Speaking of which, we get yet another fictional life for Donna, and yet again I can't reconcile the largely passive, husband-desperate woman with the resourceful one who investigated Adipose Industries after she decided that she'd rather see the universe with the Doctor than go to Egypt with tourists. I know that losing one's father and never having the respect of one's mother can erode one's confidence, but come on already -- Donna can't be simultaneously flaccid and the force that moves the universe. And I loathe the idea that only contact with the Doctor could have transformed her, but it's either that or believe that her fiance's insults about her provincial attitudes opened her eyes. In either case, the implication is that she changed because of a man rather than finding something that was always inside her.

There are lots of great moments. Rose's newly tough yet still sensitive persona, and her refusal to answer Donna's question about whether she and the Doctor were involved. The new perspectives on events we've seen previously (no Master, I suppose because without the Doctor he'd have remained trapped as an amnesiac Derek Jacobi). "Bohemian Rhapsody" as an anthem of comfort. Donna's "No way!" when she enters the TARDIS. Donna's fearlessness when she realizes what she has to do to divert her own car. Rose running to the dying Donna the way Rose ran to her own father when he died to set another timeline right. The Doctor telling Donna that they must have been meant to find each other. Bad Wolf everywhere. Finding out it's Daleks returning almost seems a letdown after that creepiness.

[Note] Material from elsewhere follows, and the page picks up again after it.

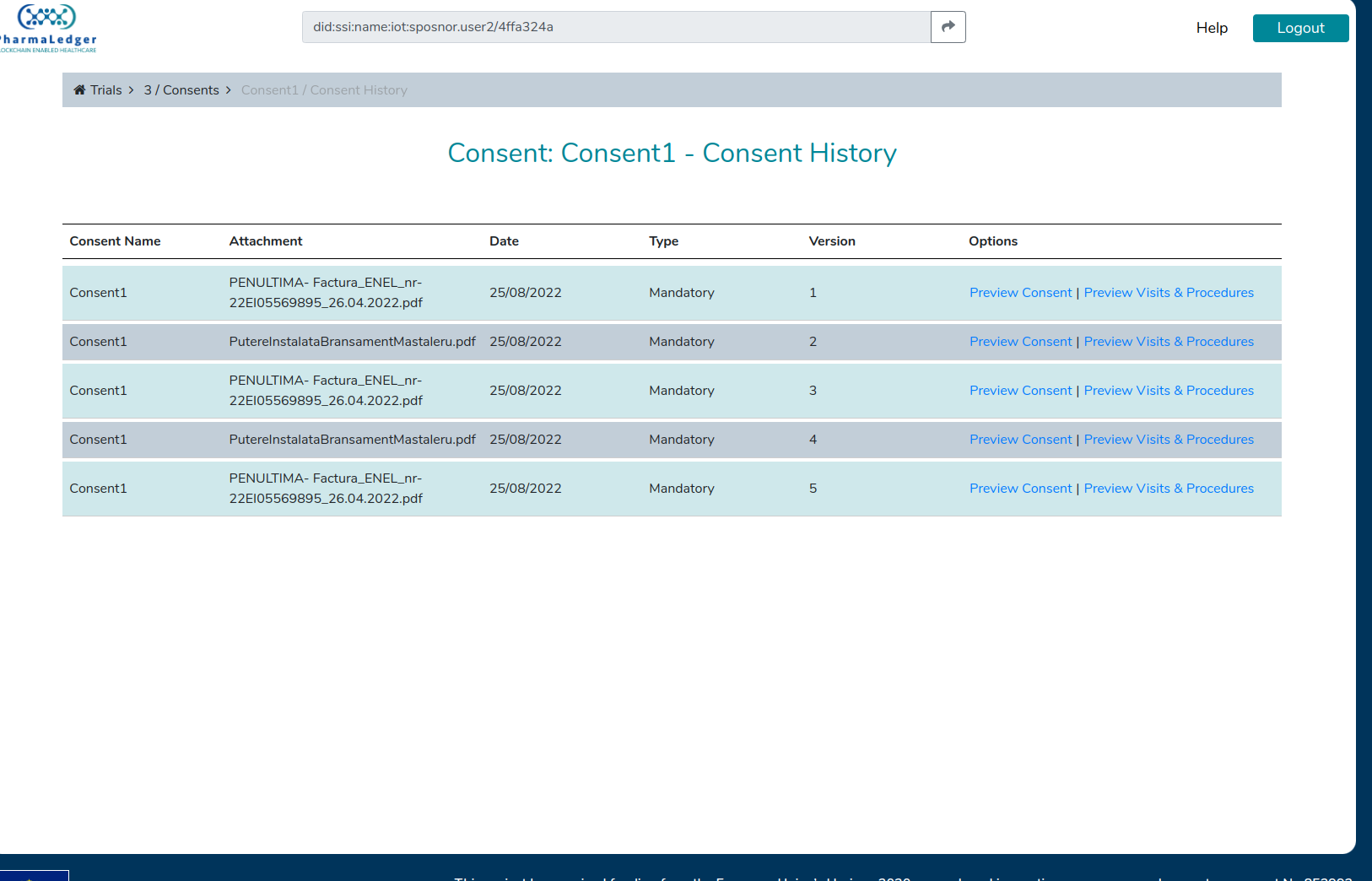Select the Consent1 / Consent History breadcrumb entry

As much as I want to look forward to next week's even more inclusive reunion episode, with Jack, Gwen and Ianto, plus Sarah Jane, Maria and Luke, plus Rose, Martha and Donna, possibly all together, how many more sacrifices or would-be sacrifices are we going to be subjected to? The again-and-again deaths make me feel less and less. Or rather, what I do feel is that I'm being manipulated, oh the poor Doctor, the humanity, the angst, woe, admiration, grief! It would have been fine with me if they'd left him dead a while longer and shown us the others saving the world and occasionally themselves in the process.

2 comments:

Super Happy Jen said...

Hi. I've been reading your retro reviews over at Trek Nation, and I just wanted to tell you that I love them. Of course I've already seen all the TNG episodes (many times over) and yet I'm compelled week after week to go to Trek Nation and find out what you think. Your writing is funny and approachable, like talking Trek with an old friend.

littlereview said...

Thanks so much! It's funny, I didn't truly appreciate TNG when it first aired -- I was upset with it for not being the original series, and at first I liked DS9 better. Now I wonder how I ever didn't notice how great the series was!